Alıştırma yönergesi
Yazının "Rusya ile, İsrail ile, başka" ile "olacak: Tayyip Erdoğan." arasındaki bölümünü, bu ifadeler de dahil olmak üzere, "kaynağı" sözcüğünün yerine "kökeni" koyarak yeniden yazın.

Murat BELGE
Benim bu yazıda soracaklarımı başka birçokları da soruyor: Kimi benim gibi yazıyla, kimi eşi dostuyla konuşurken, kimi de -umarım- kendi kendine. Rusya ile, İsrail ile ilişkilerimize yeni bir biçim verildi. Verilmiş olmasının çok iyi olduğu da söyleniyor. İyi olduğuna benim de fazla bir itirazım yok ama bunların şimdiye kadar yapılamamasının nedenlerini merak ediyorum.
Bu tabii "retorik" bir merak! Hani "retorik soru" vardır; cevabını bildiğimiz soru: "Türk'ten büyüğü var mıdır?" sorusunun cevabının "Hayır, yoktur" olması gibi.
Rusya ile, İsrail ile, başka herkesle ilişkilerimizin bozulmasının tek bir nedeni, kaynağı var: Tayyip Erdoğan! O halde düzelmesinin de tek bir nedeni, kaynağı olacak: Tayyip Erdoğan.
Olan da bu zaten: Cumhurbaşkanı o gün öyle münasip gördü, bugünse böyle münasip görüyor.
Rusya'nın uçağını düşürdük, ticaret durdu, turizm durdu. Hepimizi etkileyen, etkilemeye devam edecek bir durum; ama "işin içinde" olanlar, örneğin Antalya'da turizm yatırımı yapmış olanlar açısından bugünkü durum yeterince berbat. Rusya'da adam "Bir günde her şey değişecek değil" diyor. Haklı. Yani bu uçak düşürme olayının sıkıntıları daha bir süre devam edecek.
Ortada "Tayyip Erdoğan kişiliği" diye son derece önemli bir etken var. Bildiğimiz Tayyip Erdoğan öyle kolay kolay özür dilemez kimseden. Ama Putin'den özür dilemiş. O ve trolleri "Hayır, bu özür dilemek değildir" anlamına gelen şeyler söyleyeceklerdir şüphesiz. Bu da "düzeldi" denilen ilişkilerin gerçekten düzelmesini güçleştirecektir. Ama "iç politika" denen bir şey var ve Tayyip Erdoğan'ın yurt içinde çizmeye özen gösterdiği bir "kişilik imgesi" var.
Bunlar kolay vazgeçilir şeyler değil. Bakalım, bu "diledi/dilemedi" faslı hangi eğlenceli biçimlere bürünecek.
Evet, soru: Bu kadar kötü şey (kimileri için düpedüz "yıkım") olmadan bu "özür dileme" işi çözülemez miydi?

Veriler
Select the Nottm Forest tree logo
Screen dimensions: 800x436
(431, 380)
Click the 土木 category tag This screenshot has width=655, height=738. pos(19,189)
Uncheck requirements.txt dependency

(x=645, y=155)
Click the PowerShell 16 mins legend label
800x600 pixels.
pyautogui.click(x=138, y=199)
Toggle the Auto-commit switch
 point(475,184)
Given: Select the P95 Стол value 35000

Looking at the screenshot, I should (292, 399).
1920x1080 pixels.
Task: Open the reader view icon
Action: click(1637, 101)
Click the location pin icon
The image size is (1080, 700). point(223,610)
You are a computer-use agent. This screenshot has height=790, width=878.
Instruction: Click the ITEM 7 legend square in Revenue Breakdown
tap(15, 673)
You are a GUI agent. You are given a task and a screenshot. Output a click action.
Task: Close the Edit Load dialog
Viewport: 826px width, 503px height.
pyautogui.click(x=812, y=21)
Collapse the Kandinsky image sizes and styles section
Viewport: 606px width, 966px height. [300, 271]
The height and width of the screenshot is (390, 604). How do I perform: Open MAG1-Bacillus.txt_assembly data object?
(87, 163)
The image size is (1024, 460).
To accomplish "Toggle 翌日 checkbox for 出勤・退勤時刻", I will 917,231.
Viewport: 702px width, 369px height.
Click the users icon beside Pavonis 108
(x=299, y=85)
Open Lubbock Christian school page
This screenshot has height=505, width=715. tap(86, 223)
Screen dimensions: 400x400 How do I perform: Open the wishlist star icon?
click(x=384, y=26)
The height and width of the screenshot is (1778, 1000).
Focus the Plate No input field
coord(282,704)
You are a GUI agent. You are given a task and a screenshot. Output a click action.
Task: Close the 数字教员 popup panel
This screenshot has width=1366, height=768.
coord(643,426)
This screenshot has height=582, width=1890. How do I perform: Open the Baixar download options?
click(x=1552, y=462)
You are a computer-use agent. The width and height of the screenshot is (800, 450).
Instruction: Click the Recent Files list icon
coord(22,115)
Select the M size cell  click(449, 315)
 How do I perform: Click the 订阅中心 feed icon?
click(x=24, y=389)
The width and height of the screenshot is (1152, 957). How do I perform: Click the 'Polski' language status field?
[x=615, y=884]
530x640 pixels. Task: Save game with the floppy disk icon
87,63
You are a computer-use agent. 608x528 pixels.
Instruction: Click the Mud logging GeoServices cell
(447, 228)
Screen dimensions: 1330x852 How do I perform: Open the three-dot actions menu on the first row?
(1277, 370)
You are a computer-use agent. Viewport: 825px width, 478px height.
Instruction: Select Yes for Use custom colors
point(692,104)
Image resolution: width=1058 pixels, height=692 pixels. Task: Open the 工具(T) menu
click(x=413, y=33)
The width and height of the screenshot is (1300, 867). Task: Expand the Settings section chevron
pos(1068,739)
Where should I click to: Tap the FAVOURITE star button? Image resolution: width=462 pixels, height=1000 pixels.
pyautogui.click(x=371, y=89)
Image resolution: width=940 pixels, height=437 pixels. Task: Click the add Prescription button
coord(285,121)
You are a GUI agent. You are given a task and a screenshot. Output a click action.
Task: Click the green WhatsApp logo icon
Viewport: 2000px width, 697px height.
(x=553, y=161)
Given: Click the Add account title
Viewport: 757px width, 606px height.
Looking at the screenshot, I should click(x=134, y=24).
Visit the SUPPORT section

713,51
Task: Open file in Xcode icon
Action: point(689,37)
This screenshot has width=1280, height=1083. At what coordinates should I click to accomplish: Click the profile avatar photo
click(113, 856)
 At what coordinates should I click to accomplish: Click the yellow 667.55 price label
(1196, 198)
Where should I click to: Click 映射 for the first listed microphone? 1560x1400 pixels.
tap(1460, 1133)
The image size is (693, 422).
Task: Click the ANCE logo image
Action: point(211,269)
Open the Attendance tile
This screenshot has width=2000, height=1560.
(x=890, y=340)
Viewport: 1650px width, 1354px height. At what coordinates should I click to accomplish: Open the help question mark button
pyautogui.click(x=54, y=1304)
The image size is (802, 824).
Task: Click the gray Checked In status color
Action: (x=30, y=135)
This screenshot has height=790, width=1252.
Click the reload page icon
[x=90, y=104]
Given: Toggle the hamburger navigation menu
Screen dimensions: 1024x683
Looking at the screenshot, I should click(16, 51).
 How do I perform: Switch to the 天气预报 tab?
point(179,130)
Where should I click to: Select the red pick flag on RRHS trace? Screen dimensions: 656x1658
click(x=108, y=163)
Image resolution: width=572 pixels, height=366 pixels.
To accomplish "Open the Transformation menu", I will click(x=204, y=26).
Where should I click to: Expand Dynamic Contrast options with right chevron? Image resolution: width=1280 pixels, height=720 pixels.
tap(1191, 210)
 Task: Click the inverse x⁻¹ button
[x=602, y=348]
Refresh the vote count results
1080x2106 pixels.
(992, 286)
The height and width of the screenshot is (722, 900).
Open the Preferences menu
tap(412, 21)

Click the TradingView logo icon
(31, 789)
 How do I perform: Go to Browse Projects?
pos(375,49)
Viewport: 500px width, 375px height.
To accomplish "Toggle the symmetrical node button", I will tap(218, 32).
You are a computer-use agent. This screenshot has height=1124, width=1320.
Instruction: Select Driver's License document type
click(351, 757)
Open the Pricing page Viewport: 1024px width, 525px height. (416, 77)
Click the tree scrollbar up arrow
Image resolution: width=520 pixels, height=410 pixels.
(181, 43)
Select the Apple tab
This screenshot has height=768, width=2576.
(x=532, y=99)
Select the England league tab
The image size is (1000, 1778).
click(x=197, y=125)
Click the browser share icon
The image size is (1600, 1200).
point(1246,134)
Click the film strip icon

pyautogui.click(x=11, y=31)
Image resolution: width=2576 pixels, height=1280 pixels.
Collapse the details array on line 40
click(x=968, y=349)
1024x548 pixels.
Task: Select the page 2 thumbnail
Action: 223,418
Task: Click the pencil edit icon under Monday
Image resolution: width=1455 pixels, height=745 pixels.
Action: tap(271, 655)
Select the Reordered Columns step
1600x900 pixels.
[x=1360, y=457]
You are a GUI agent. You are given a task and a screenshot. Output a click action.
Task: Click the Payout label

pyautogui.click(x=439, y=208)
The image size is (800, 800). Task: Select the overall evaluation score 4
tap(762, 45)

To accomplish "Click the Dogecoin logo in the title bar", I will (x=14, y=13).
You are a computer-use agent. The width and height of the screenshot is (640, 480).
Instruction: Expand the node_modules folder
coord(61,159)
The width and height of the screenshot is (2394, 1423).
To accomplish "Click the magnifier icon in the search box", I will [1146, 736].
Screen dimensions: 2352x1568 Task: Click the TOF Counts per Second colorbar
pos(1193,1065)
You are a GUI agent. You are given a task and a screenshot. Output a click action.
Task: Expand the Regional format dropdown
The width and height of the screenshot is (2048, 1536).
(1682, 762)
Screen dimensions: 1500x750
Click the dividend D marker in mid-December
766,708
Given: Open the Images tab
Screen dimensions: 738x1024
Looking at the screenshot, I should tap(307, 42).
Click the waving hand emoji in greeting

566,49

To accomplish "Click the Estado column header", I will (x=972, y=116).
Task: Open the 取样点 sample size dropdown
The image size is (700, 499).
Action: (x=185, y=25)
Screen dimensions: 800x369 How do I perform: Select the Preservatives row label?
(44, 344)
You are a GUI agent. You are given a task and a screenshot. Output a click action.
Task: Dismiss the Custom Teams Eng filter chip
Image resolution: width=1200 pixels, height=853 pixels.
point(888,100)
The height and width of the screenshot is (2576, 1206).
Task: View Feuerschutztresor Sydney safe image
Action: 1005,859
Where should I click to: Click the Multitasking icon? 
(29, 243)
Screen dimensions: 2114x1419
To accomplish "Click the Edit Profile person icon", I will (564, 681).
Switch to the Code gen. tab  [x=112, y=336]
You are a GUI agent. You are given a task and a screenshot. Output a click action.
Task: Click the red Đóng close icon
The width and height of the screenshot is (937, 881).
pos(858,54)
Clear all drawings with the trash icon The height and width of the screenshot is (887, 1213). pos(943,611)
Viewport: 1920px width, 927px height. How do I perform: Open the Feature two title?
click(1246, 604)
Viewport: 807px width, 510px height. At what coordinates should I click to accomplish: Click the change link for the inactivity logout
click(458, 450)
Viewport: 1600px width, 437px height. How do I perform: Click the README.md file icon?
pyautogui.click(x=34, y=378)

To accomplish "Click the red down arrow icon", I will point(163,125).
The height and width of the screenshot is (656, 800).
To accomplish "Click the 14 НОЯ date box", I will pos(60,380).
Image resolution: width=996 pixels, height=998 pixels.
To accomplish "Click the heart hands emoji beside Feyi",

Tam yanıt
Rusya ile, İsrail ile, başka herkesle ilişkilerimizin bozulmasının tek bir nedeni, kökeni var: Tayyip Erdoğan! O halde düzelmesinin de tek bir nedeni, kökeni olacak: Tayyip Erdoğan.